Thursday, July 28, 2011

Why has the Most Expensive Person in the Room turned into the “Data Jockey?"

In the old days, the healthcare provider would scribble a few orders, write a brief note and be done with the paperwork.

Times have changed.

When using a tracking board, CPOE, and Electronic Health Record, the healthcare provider is now burdened with inputting endless data to obtain accurate:
  •               Through-put times
  •               Door-to-balloon times
  •               Stroke alert data
  •               Time of EKG reading
  •               Time of consultation
  •               ETC., ETC., ETC. – The list is endless

This does not include the history and physical, clinical course, medical decision making, procedure notes, critical care documentation, Rx, and discharge paper work, and etc.

What kind of help is available?
  • Scribes work but are expensive.
  • Voice activated input like “Dragon Medical” dictation software   are worth every penny
  • A data gatherer who sets up record with everything except  HPI and MDM (college students are inexpensive)
  • You could do everything after the fact but times are inaccurate depending on the program used.

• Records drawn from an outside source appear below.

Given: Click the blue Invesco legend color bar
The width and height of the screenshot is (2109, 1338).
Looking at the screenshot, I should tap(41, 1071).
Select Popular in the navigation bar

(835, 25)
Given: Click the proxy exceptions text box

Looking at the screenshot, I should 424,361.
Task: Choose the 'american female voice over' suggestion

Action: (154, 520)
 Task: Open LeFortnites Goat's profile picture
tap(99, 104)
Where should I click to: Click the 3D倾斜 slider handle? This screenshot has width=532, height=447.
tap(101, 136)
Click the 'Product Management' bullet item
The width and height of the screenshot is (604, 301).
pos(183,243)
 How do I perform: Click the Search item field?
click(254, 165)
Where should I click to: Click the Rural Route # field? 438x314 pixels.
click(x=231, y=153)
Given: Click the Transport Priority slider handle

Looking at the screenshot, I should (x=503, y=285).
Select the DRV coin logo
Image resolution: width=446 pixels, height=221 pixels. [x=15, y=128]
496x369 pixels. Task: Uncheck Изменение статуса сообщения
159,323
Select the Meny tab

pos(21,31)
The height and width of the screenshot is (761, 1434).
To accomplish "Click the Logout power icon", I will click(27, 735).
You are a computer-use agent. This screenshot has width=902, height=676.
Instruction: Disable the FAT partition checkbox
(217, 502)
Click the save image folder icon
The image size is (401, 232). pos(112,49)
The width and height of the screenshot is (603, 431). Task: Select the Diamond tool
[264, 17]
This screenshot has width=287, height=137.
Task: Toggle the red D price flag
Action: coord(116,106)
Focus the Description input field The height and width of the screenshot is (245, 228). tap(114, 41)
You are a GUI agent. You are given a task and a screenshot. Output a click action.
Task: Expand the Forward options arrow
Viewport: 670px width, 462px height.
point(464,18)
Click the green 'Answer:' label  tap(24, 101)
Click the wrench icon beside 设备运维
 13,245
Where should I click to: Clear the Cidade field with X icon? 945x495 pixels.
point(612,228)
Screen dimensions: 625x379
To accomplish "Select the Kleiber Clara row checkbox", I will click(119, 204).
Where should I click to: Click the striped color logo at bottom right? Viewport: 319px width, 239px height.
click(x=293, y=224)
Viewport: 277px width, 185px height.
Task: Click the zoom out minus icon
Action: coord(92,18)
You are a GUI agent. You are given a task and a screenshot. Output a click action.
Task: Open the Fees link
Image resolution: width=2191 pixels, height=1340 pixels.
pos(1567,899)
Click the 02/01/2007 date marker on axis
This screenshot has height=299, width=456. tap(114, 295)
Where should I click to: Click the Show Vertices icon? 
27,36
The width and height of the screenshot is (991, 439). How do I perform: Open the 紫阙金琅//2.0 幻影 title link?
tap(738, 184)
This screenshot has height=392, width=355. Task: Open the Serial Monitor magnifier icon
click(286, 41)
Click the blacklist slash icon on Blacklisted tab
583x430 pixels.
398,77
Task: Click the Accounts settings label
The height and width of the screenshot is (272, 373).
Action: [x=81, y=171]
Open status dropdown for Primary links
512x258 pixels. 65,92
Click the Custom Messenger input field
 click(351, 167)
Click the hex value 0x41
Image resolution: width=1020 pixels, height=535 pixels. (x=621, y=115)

This practice also burns providers out and increases the need for mental days off.

The provider is “bogged down” with endless paperwork regarding data entry which leads to lost productivity and less real-time patient contact and care. Switching to an EHR will take some adjustment time but it will help healthcare providers adjust to the role of  “data jockey.”

My ED uses a combination solution.

  • The king pin is an EHR charting program, XpressCharts EHR, that I helped developed. The program is user friendly, has the ability to created “favorites,” is dictation software compatible, and has a minimal need for user computer knowledge. The program can also be used easily without adjuncts.
  • Voice activated support that allows users to dictate in all text boxes. The EHR used, XpressCharts EHR, is set up to easily allow this which eliminates most typing.
  • College students serve as “data-go-fors”.